Ode to the idiot.
Give me my money back, bitch, I'm tired of doing the dirty work for you. Above all, don't forget my beloved and flatulent black t-shirt, companion of 1000 nervous breakdowns. You must be happy now, that we've reached the point of irreversible rupture; on the doormat outside the front door, my damn name was written for the use and enjoyment of your loving little feet: and now what remains? Nothing, an emptiness in my stomach and a bulimic hatred towards everything you represented. A poor Christ still on the cross, that's what I am. To think it would have been fun to be Kate for a day... But now it's past, and the past doesn't return. Unless you're Sting at 55, you call Copeland and Andy Summers; and you decide to go on tour after decades: Mr. Ben Folds has a complicated liaison with the Universofemmina, and he's not alone. That's why a mature modern male in sexual withdrawal prefers oral relations with a rubber doll. Always sweet, available, and, naturally, silently off-limits. It doesn't have a soul, but when I found you, a filly riding a porn stallion, did you have one?! And Francesca Lodo, does she have a soul? Sigh. Wretched me. Twenty years of proud feminism ended begging in a 'Sex and the city' embrace.
Mathematics is not an opinion (I prefer Jessica Biel).
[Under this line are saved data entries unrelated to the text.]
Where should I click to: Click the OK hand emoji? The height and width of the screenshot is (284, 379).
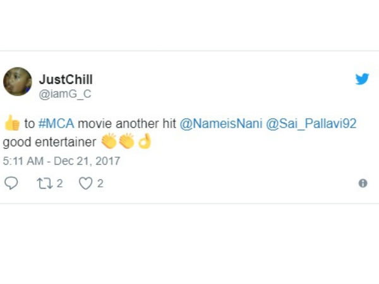(144, 142)
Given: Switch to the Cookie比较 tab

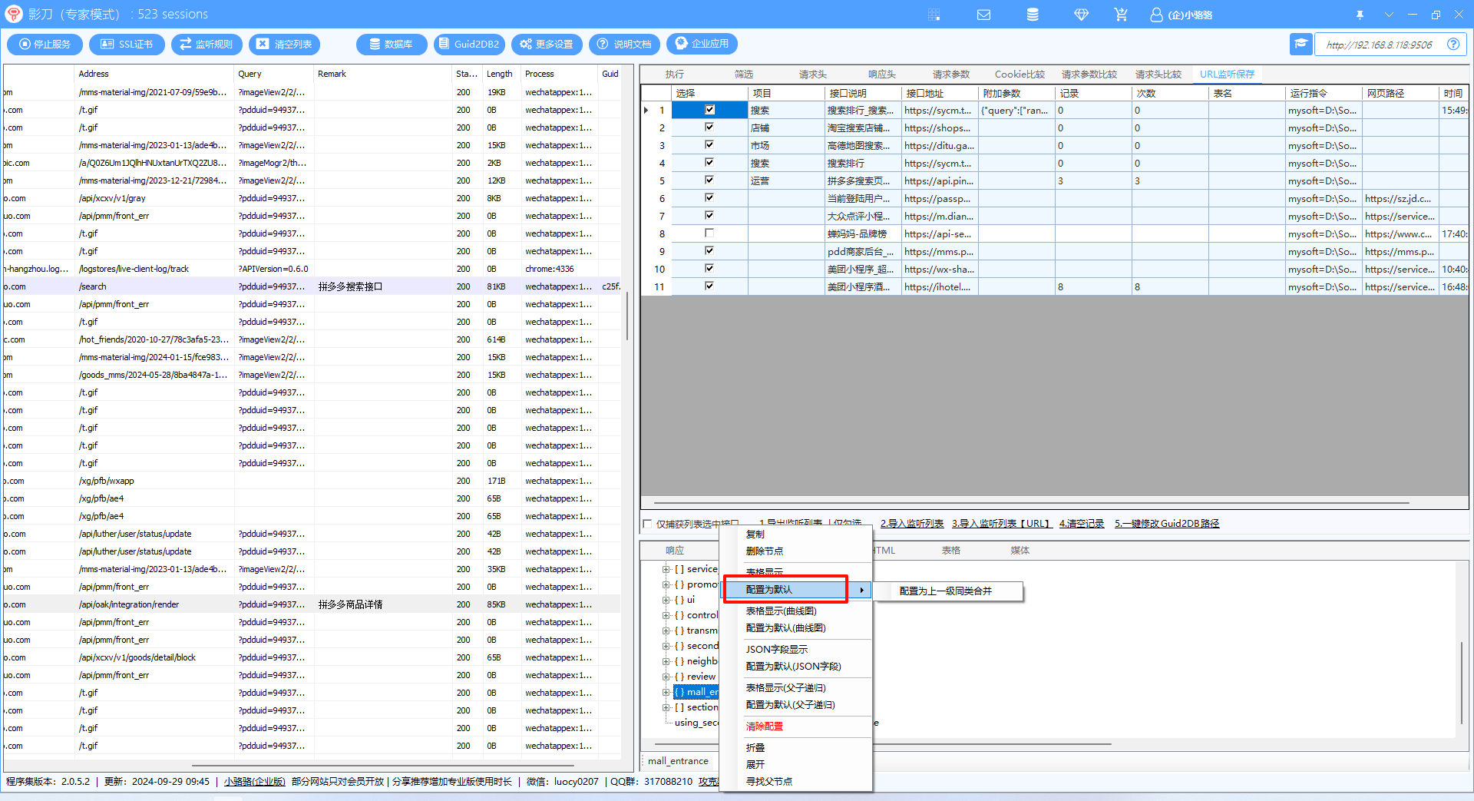Looking at the screenshot, I should click(x=1020, y=74).
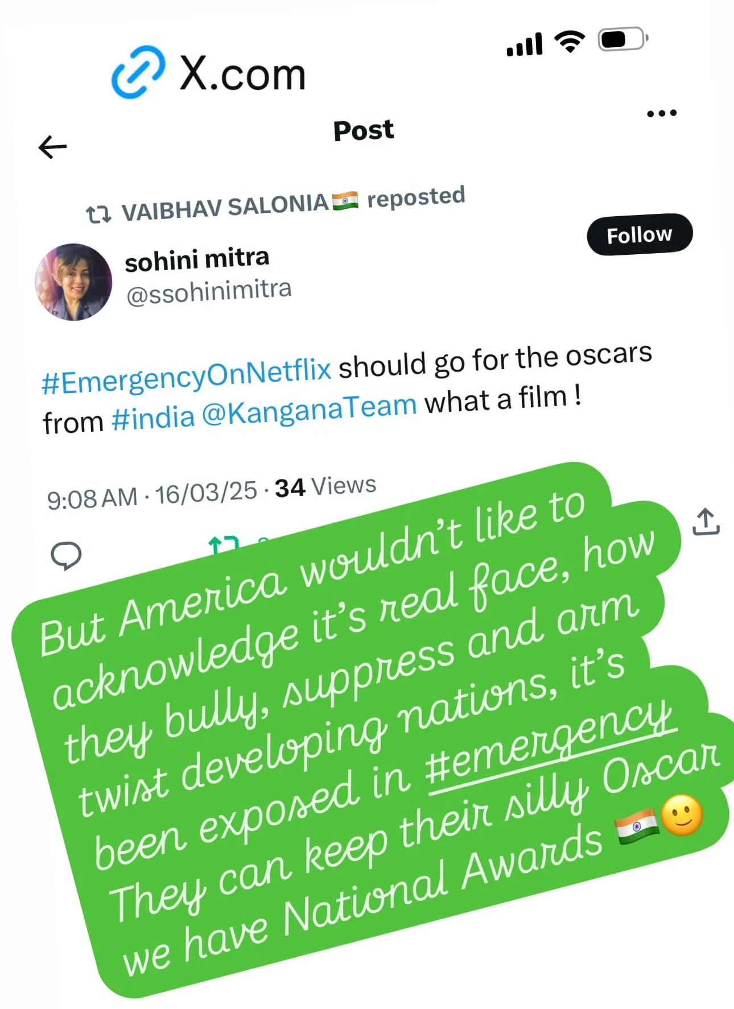Tap the small repost icon beside VAIBHAV SALONIA
This screenshot has width=734, height=1009.
click(x=98, y=214)
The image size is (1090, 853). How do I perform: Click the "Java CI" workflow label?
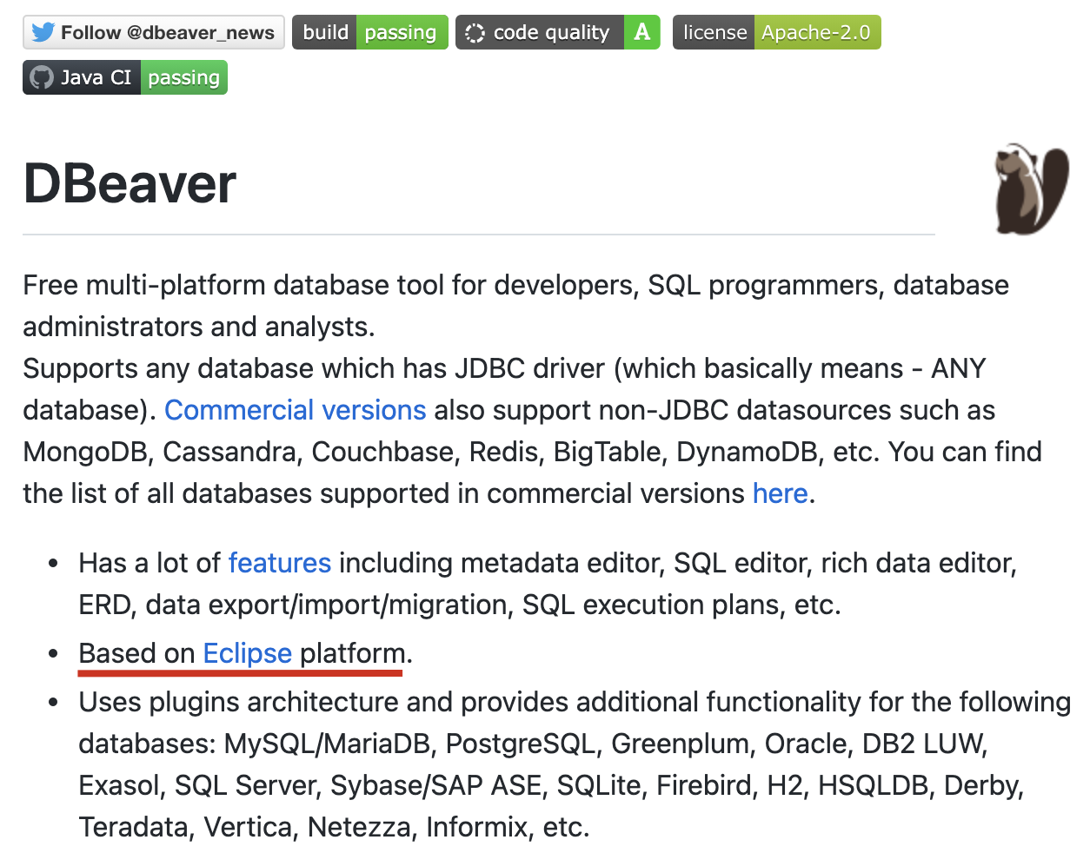point(96,78)
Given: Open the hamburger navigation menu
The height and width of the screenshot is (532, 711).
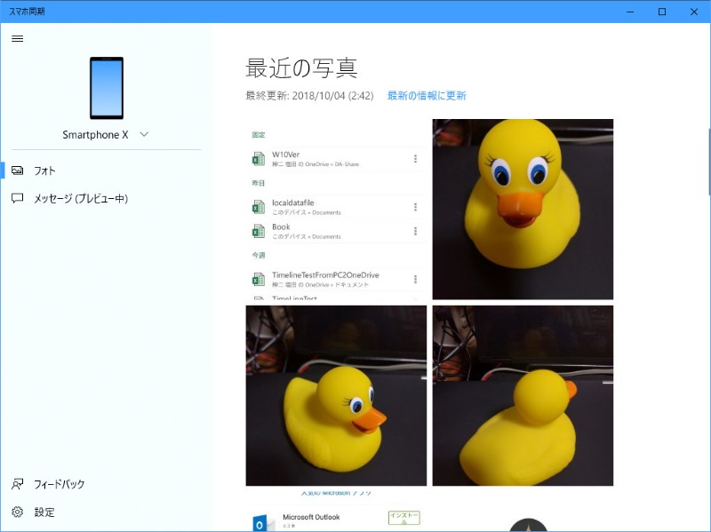Looking at the screenshot, I should tap(17, 38).
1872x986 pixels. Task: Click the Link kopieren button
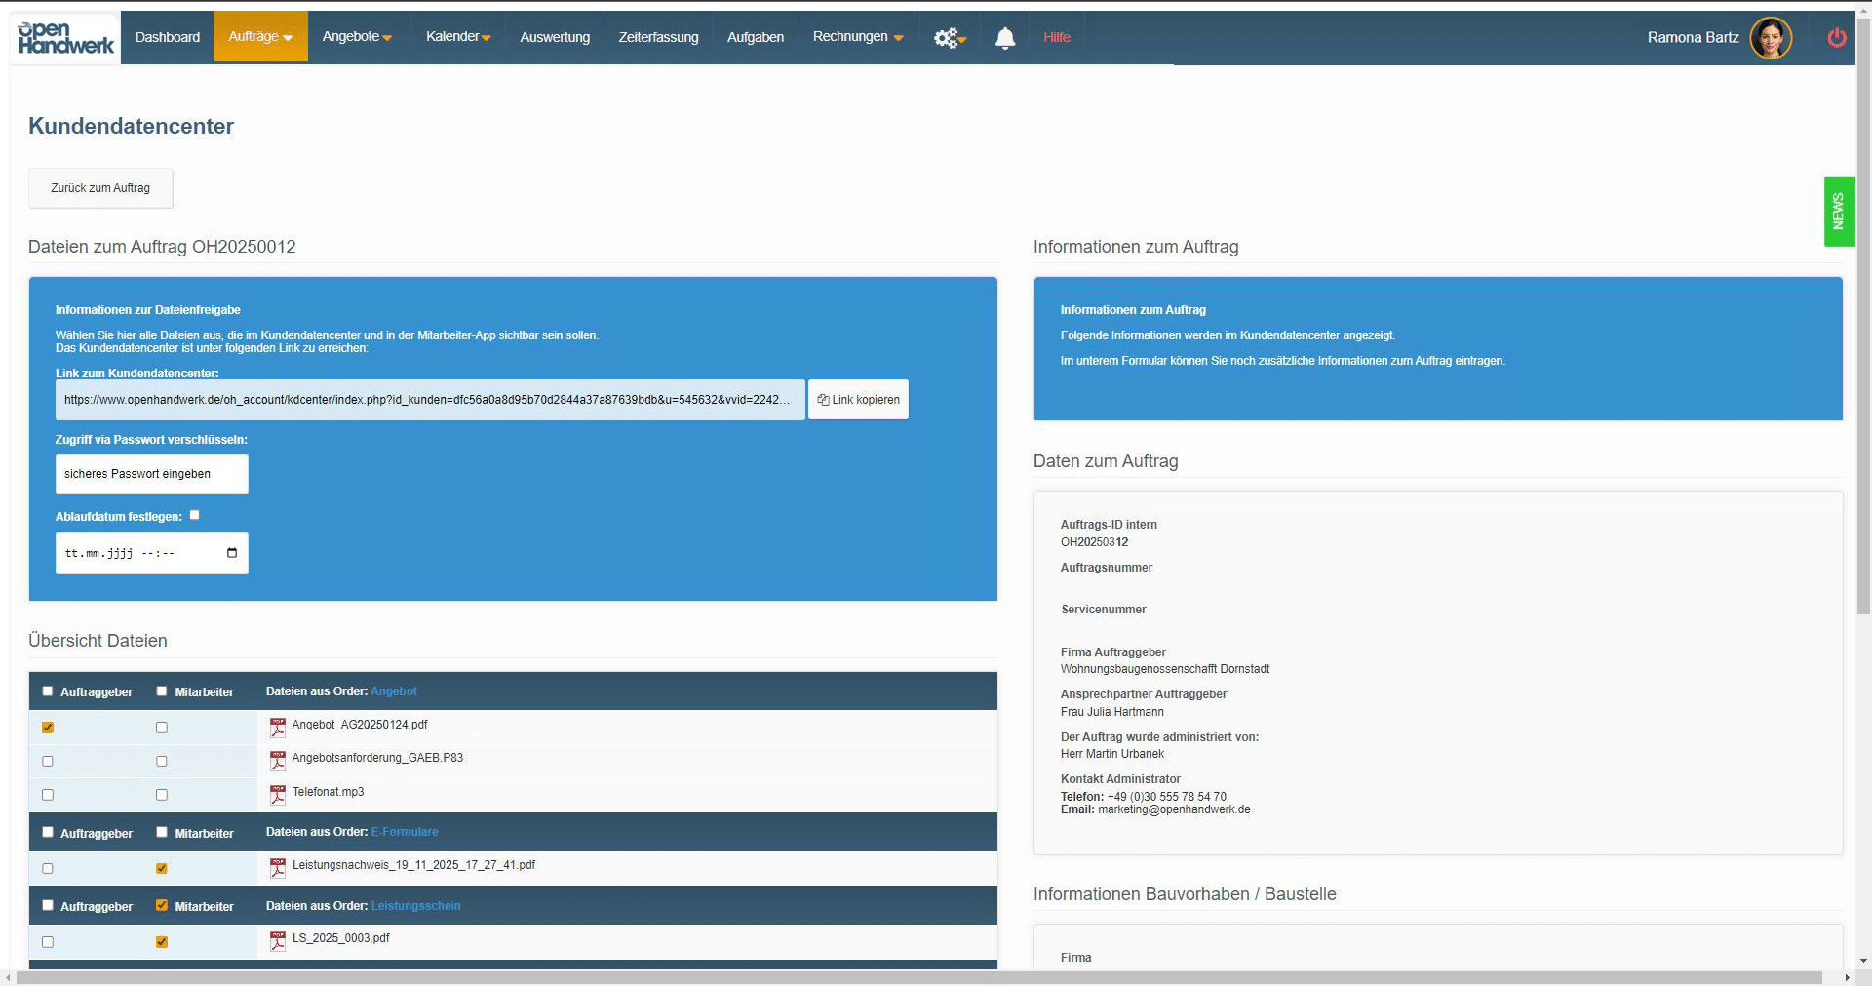click(858, 400)
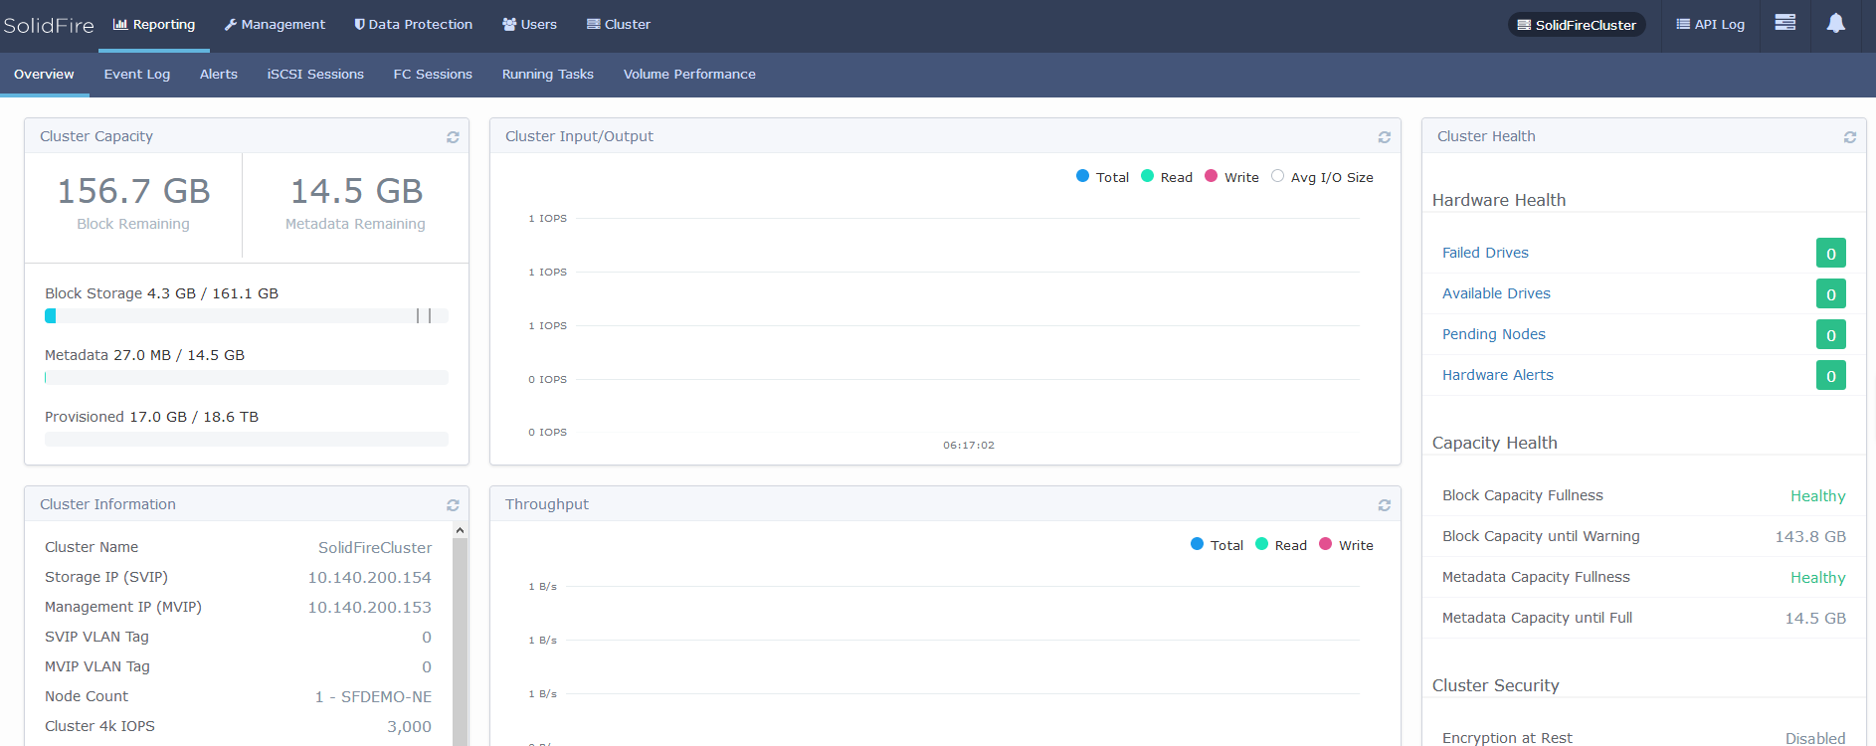Refresh the Cluster Input/Output chart
The height and width of the screenshot is (746, 1876).
tap(1384, 137)
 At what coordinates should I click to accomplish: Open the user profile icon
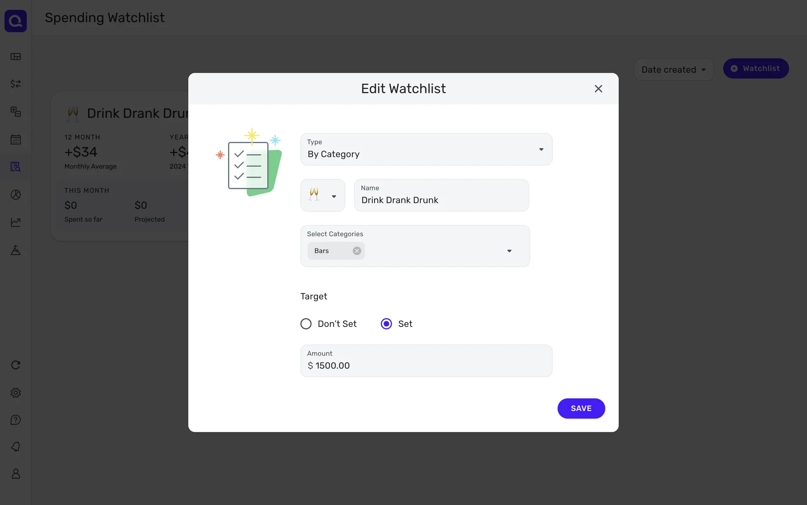(16, 474)
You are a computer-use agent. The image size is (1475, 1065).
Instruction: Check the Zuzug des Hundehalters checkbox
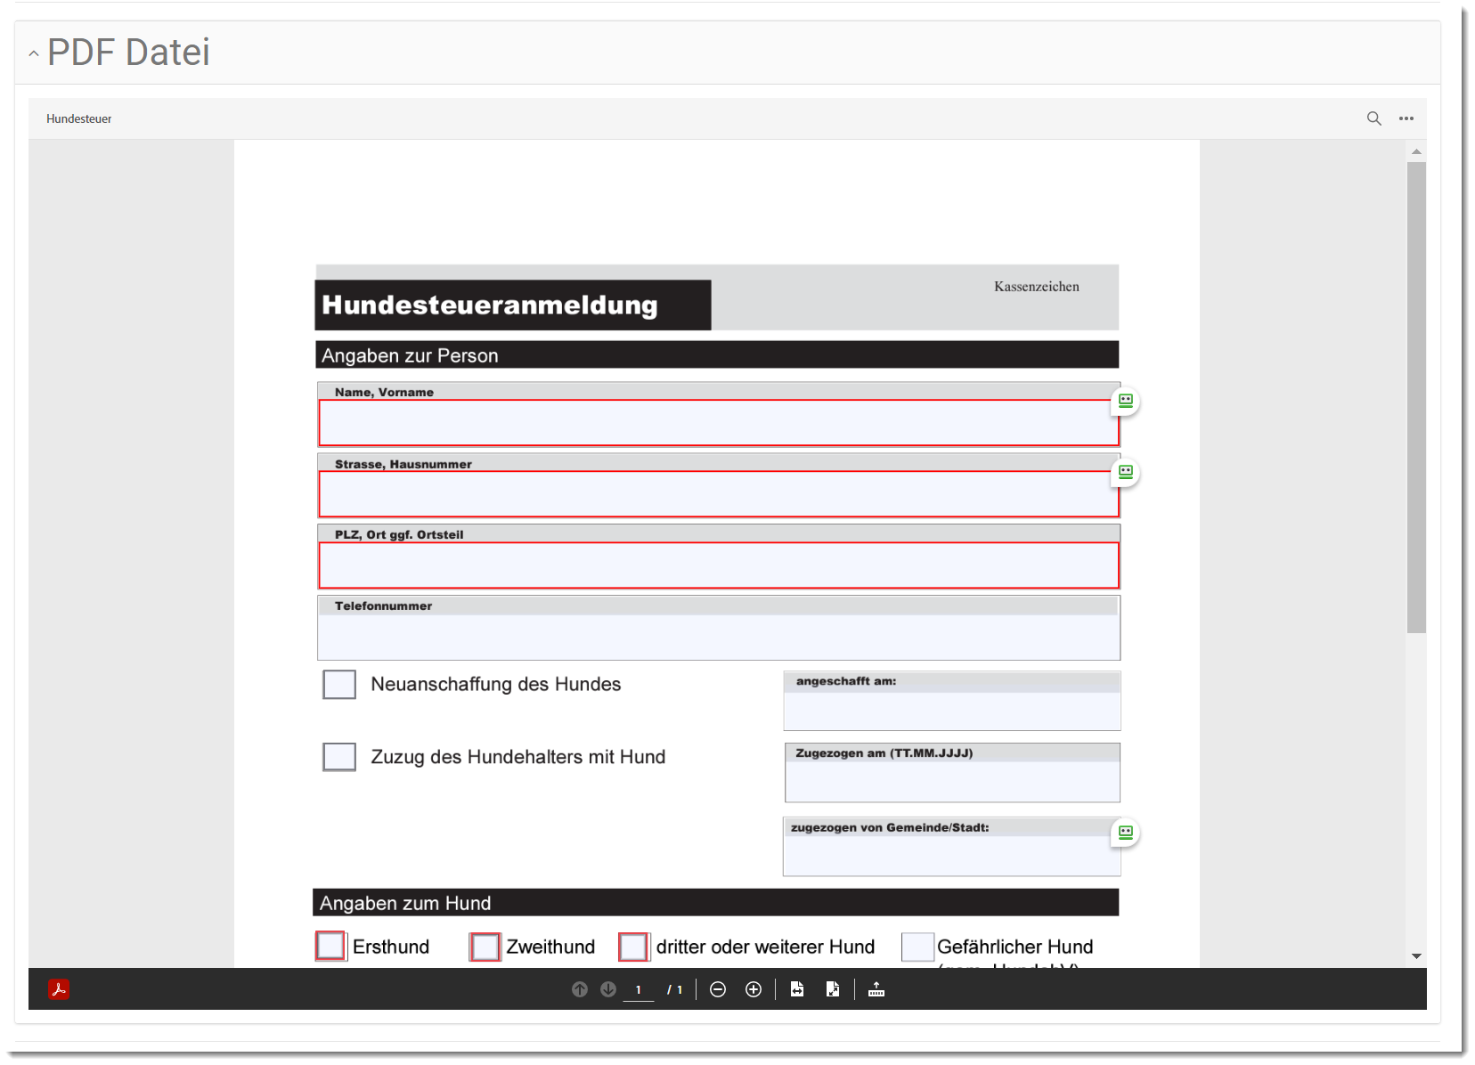point(339,757)
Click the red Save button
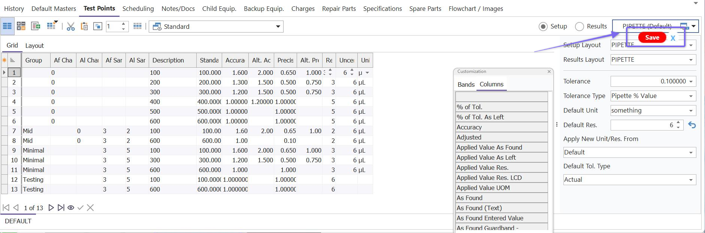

Mr. Ben Folds has 4 imaginary friends (actually two) to share a true passion for the most noble pop, vocal harmonies of brianwilsonian memory, and a rhythmic and wild approach to the piano that recalls both the luciferian Jerry Lee Lewis and the young Elton of the early '70s, devoid of options like the wild hairpiece provided by Cesare Ragazzi. Ben decides to call the trio 'Ben Folds Five', and to hell with the 'Fab Four'... It will always be amen anyway. A fantastic amen. Liberating. Sincere. Twilight like the sunset of a relationship torn to pieces. The intro of 'Whatever and Ever Amen' is striking: 'One Angry Dwarf and 200 Solemn Faces' is a sort of programmatic manifesto of Ben Folds' best intentions; piano stomped by the leader, frenetic drums by Darren Jessee and the vehement, growling bass by Robert Sledge. 'Fair' travels through time between the late '60s spring breeze of Bacharach and the joyous melancholy of the Beach Boys. It almost seems to want to take us for a stroll on the set of 'Buttati Bernardo!' to live the naive and technicolor story of the protagonist. 'Brick' is a suspended ballad, soft, with a killer chorus from Ours.. Everything is more subdued, intimate but damn informative of a dormant but alive feeling; not yet defeated by the ugliness of a bastard life's. 3 songs, 3 knockout blows. If it weren't for the arrival of the gender war of 'Song for the Dumped', mentioned in the opening, the extraordinary 'Selfless, Cold and Composed' (the romantic cynicism of Randy Newman meeting a '90s loser attitude Billy Joel..), the disarming smile of 'Kate', the elegy of 'Smoke' fading into the nighttime lullaby in 'Cigarette' and the futile battle of those who have already lost, maybe a love snatched by the hair... And between the doo-wop cabaret of 'Steven's Last Night in Town' and the post-Beatlesian 'Missing the War' creeps the suspicion that a page of our book is closed forever. 'Evaporated'. And ever amen. Because life is like a bin full of shit (until you empty it). It stinks. Worse than the garbage in Campania.